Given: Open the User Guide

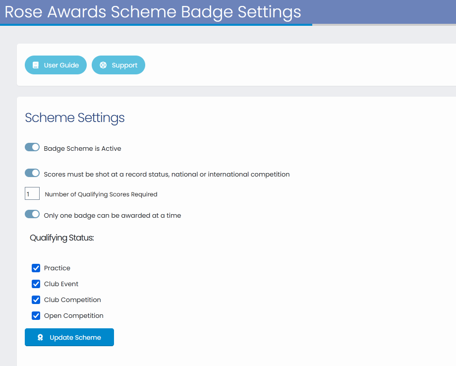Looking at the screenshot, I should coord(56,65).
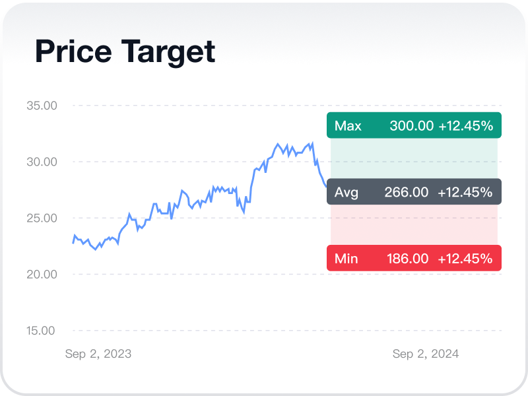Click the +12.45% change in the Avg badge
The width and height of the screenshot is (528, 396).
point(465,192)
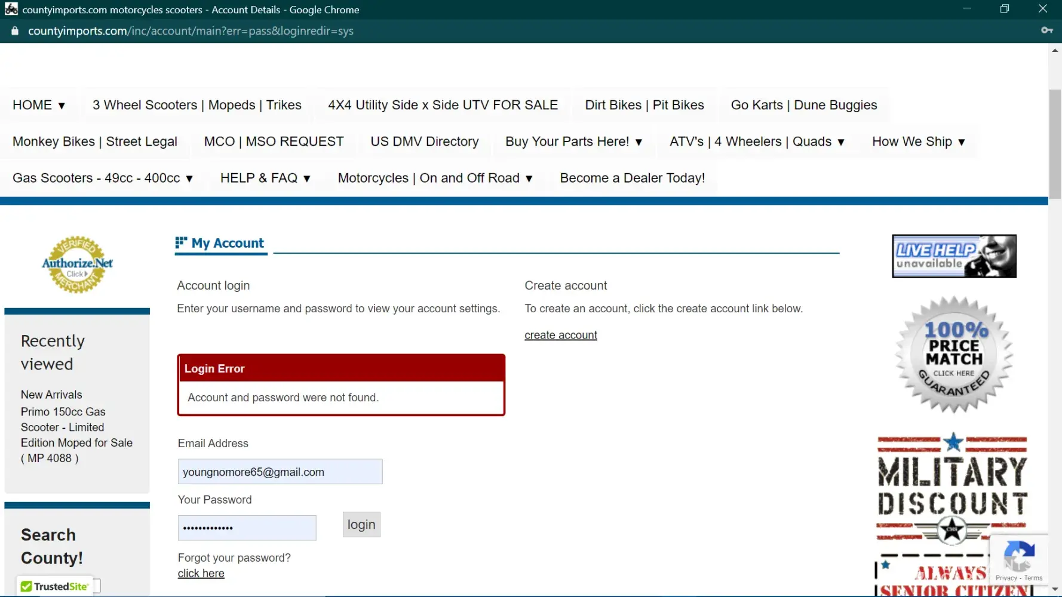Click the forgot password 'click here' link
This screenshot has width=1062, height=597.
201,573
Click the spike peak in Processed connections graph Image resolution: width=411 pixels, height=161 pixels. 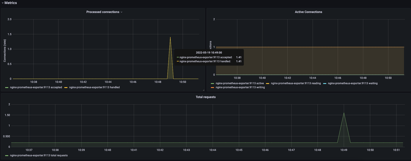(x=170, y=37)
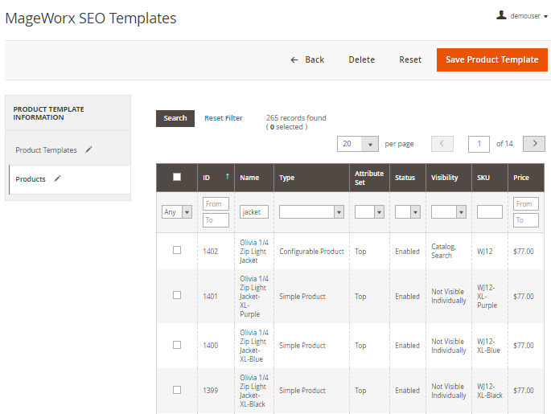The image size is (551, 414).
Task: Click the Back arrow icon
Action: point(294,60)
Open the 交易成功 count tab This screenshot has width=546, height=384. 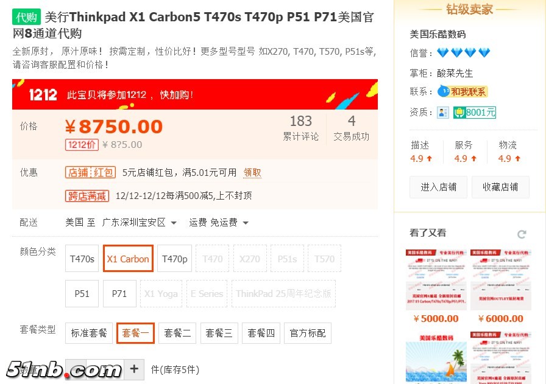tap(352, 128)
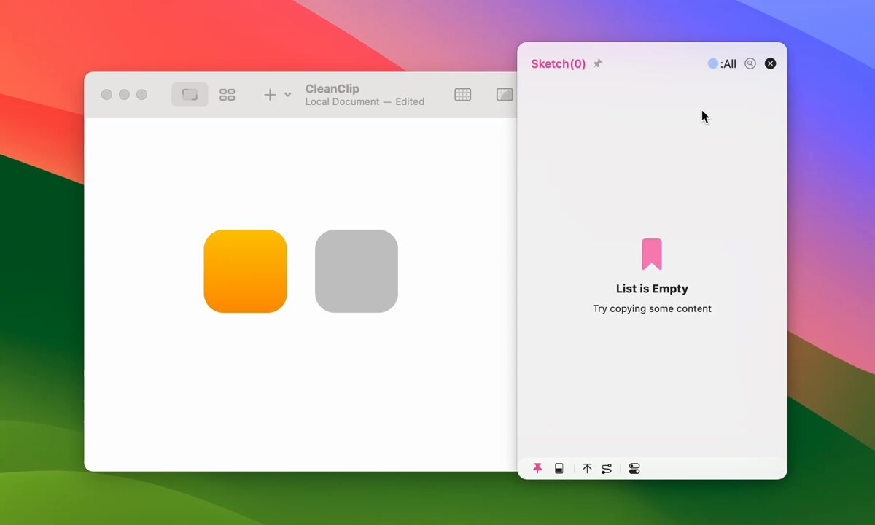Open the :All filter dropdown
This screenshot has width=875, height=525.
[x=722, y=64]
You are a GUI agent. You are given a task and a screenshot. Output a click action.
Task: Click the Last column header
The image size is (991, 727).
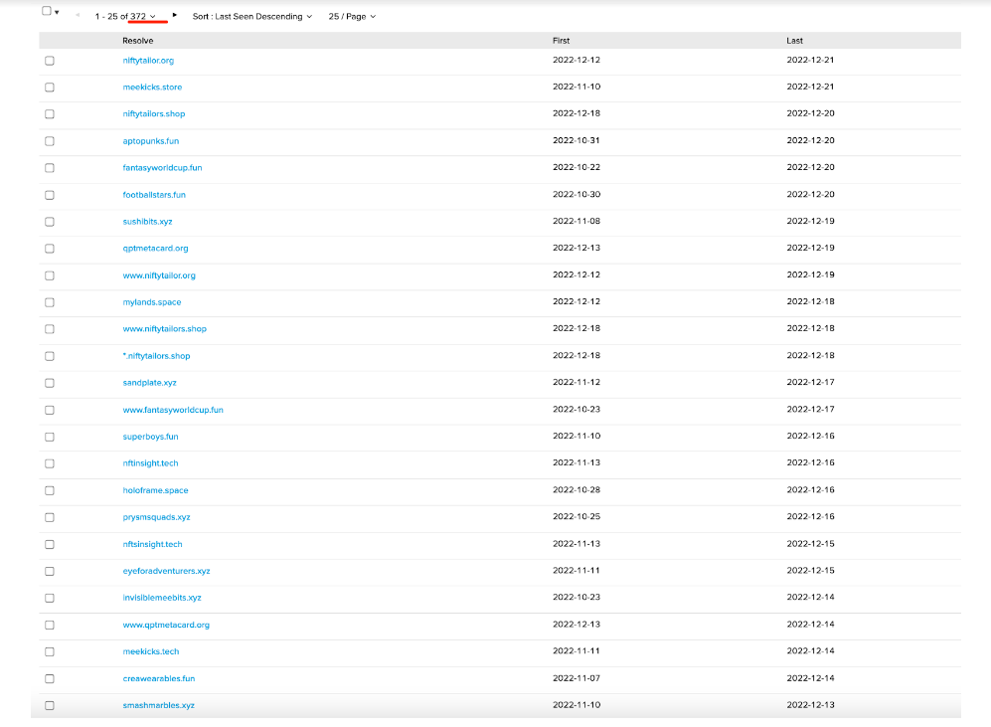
____
**Directions for this task**
The copy must start at the line containing "You are a GUI" and end at the last line of the data, matching each line exactly. It must hold no pictures.

**Solution for this task**
You are a GUI agent. You are given a task and a screenshot. Output a click action.
Task: Click the Last column header
The image size is (991, 727).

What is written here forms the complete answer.